**Excerpt from a dataset**.
○ ○ ○ ○
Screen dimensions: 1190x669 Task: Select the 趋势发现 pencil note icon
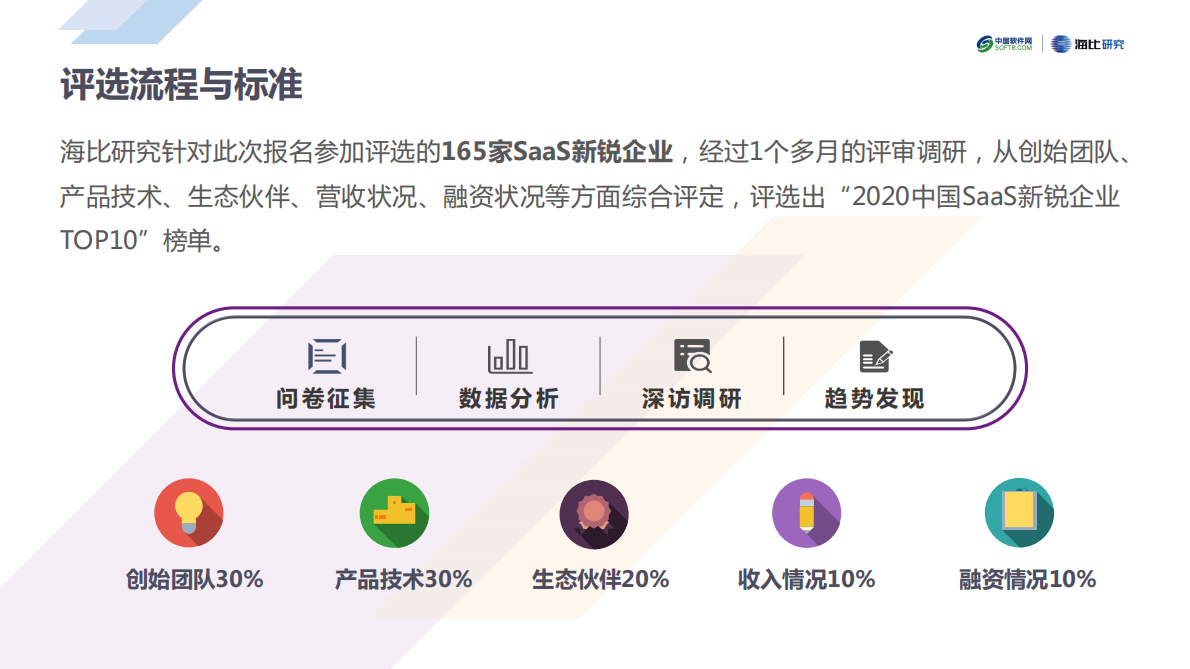coord(873,355)
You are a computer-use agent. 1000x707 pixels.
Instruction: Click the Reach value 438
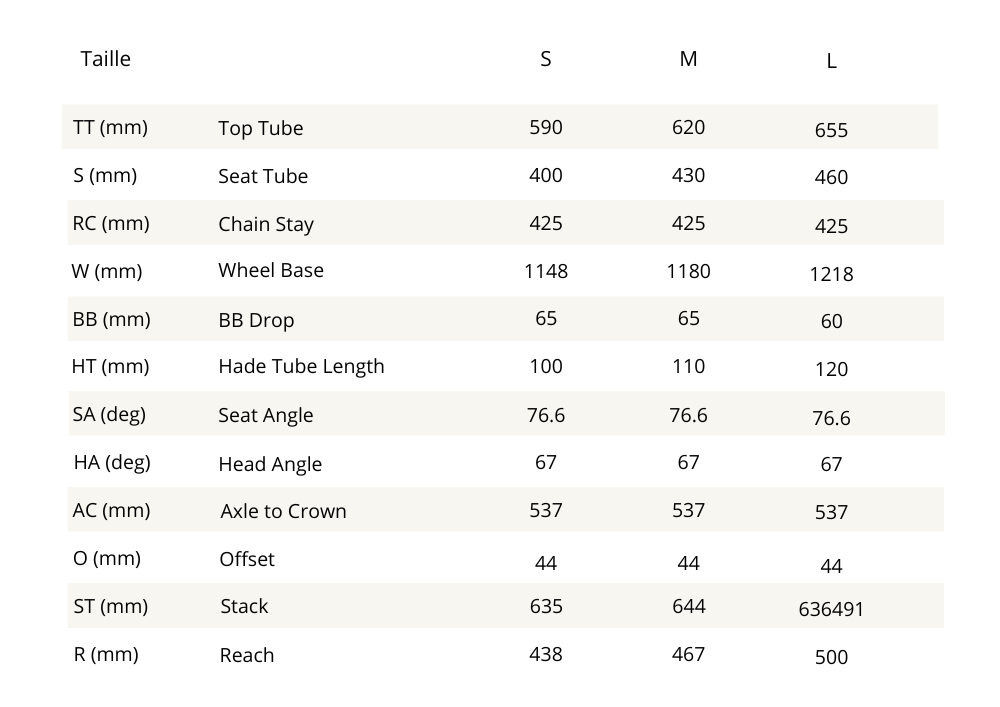pos(545,654)
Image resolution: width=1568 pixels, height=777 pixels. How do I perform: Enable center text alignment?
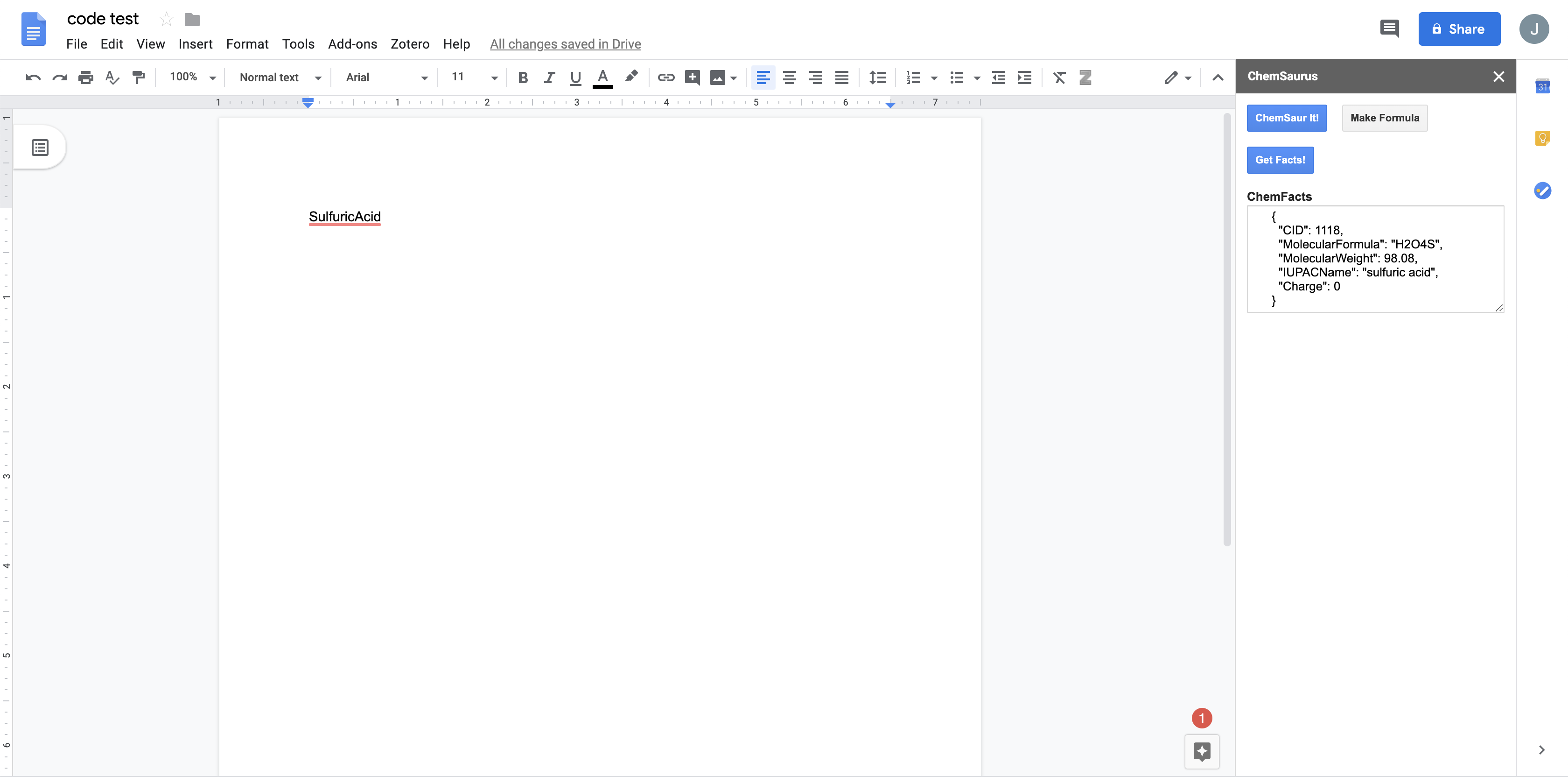click(x=790, y=78)
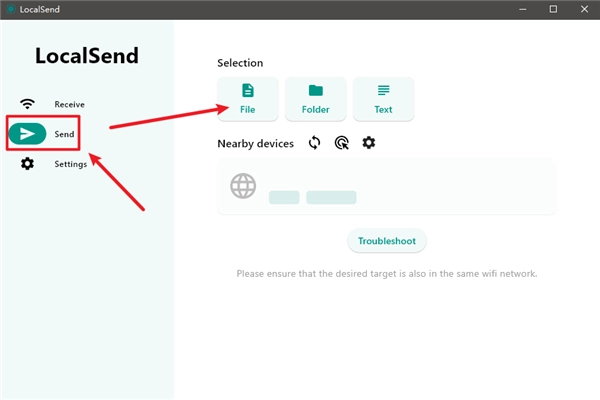
Task: Click the LocalSend app icon in title bar
Action: [x=10, y=9]
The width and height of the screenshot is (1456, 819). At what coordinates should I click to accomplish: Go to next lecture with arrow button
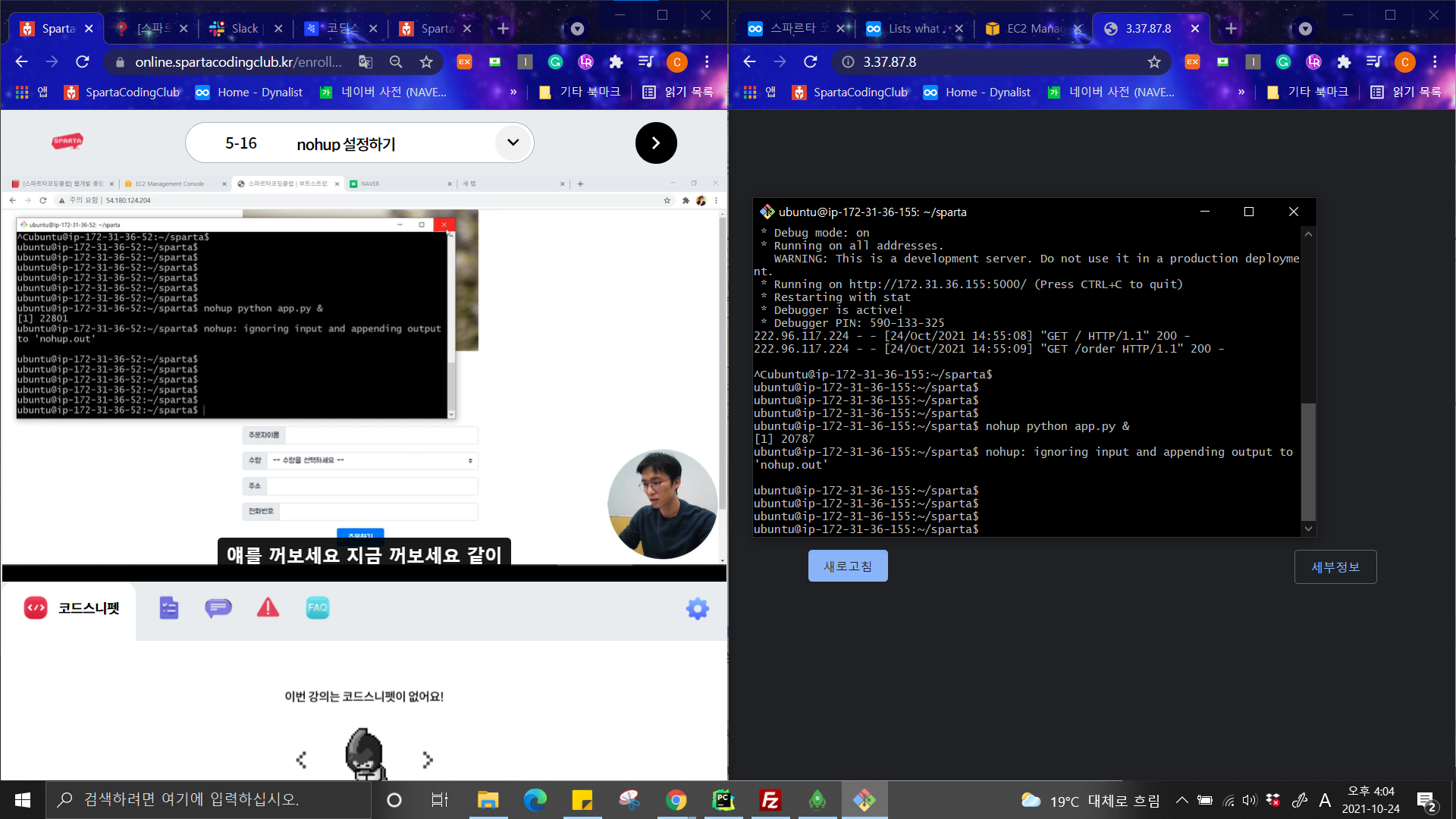tap(656, 143)
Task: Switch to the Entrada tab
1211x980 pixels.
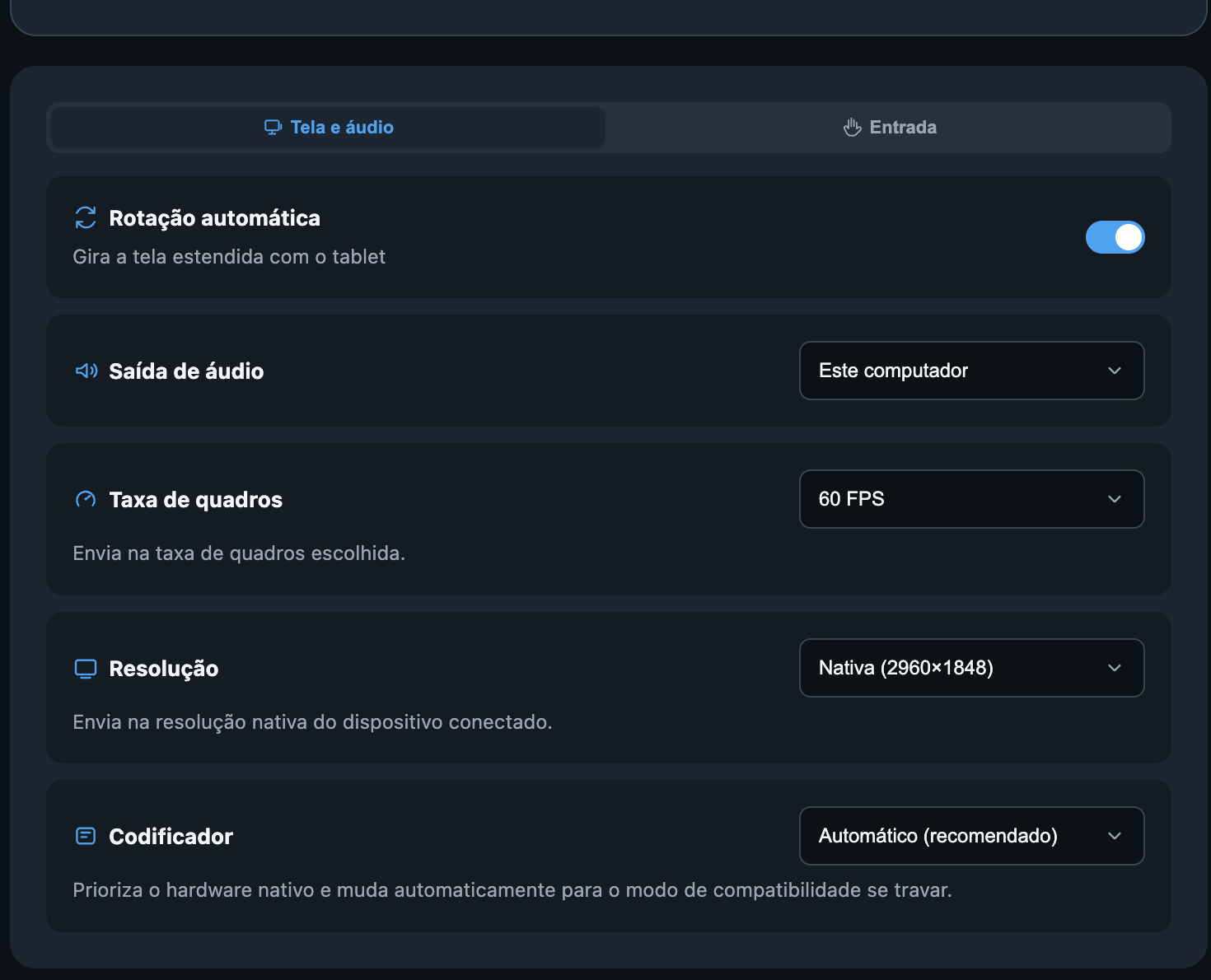Action: pos(890,127)
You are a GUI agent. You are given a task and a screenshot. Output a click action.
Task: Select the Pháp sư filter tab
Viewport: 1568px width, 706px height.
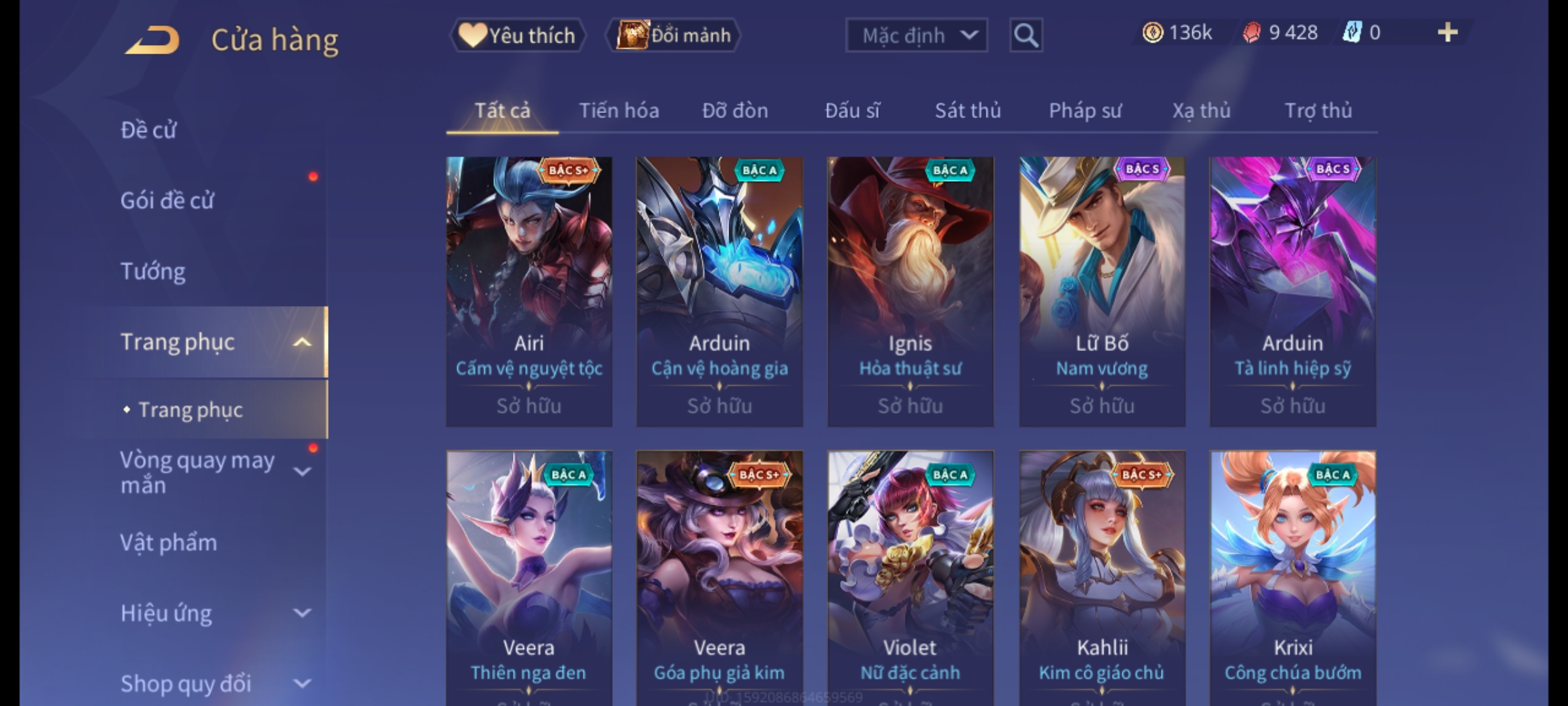pos(1085,110)
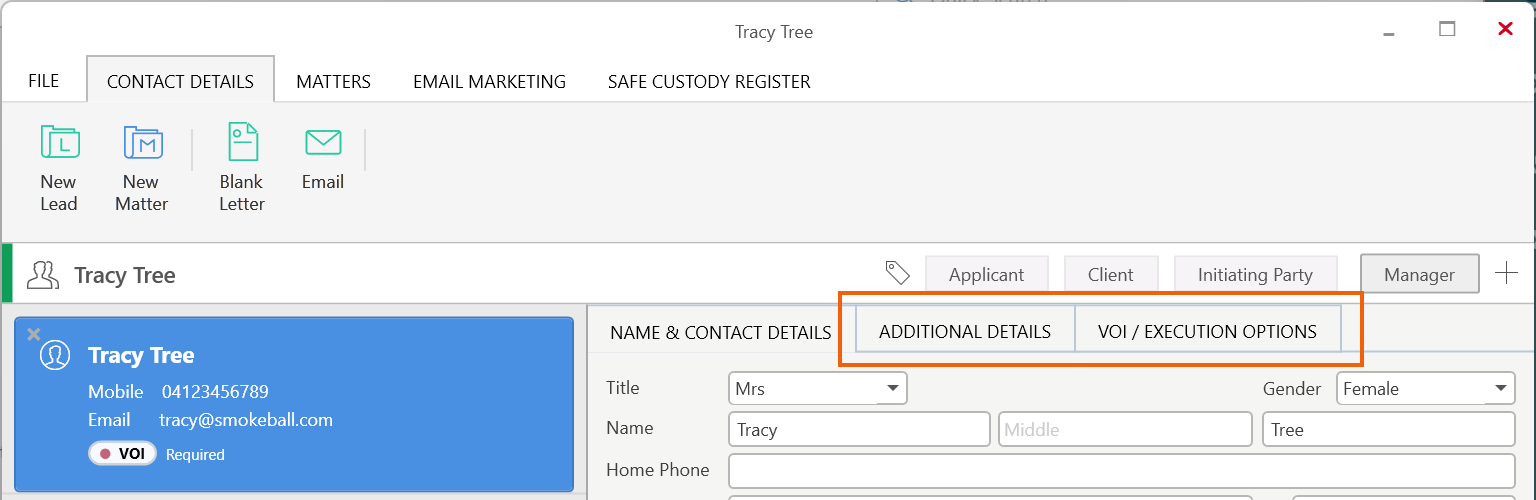Click the contacts icon beside Tracy Tree

[x=44, y=275]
○ ○ ○ ○
**Short task**. Can you put every line of the records above into a Markdown table with the columns "No." and "Line", skipping blank lines and leaving out the pictures?

**Task output**.
| No. | Line |
|---|---|
| 1 | Screen dimensions: 1190x669 Task: Select the 趋势发现 pencil note icon |
| 2 | coord(873,355) |
| 3 | You are a computer-use agent. 1000x707 pixels. |
| 4 | Instruction: Click the Reach value 438 |
| 5 | pos(545,654) |
| 6 | Image resolution: width=1568 pixels, height=777 pixels. How do I perform: Enable center text alignment? |
| 7 | click(x=790, y=78) |
| 8 | Task: Click the LocalSend app icon in title bar |
| 9 | Action: [x=10, y=9] |
| 10 | The width and height of the screenshot is (1456, 819). At what coordinates should I click to accomplish: Go to next lecture with arrow button |
| 11 | tap(656, 143) |
| 12 | Task: Switch to the Entrada tab |
| 13 | 1211x980 pixels. |
| 14 | Action: pos(890,127) |
| 15 | You are a GUI agent. You are given a task and a screenshot. Output a click action. |
| 16 | Task: Select the Pháp sư filter tab |
| 17 | Viewport: 1568px width, 706px height. |
| 18 | pos(1085,110) |
| 19 | Click the contacts icon beside Tracy Tree |
| 20 | [x=44, y=275] |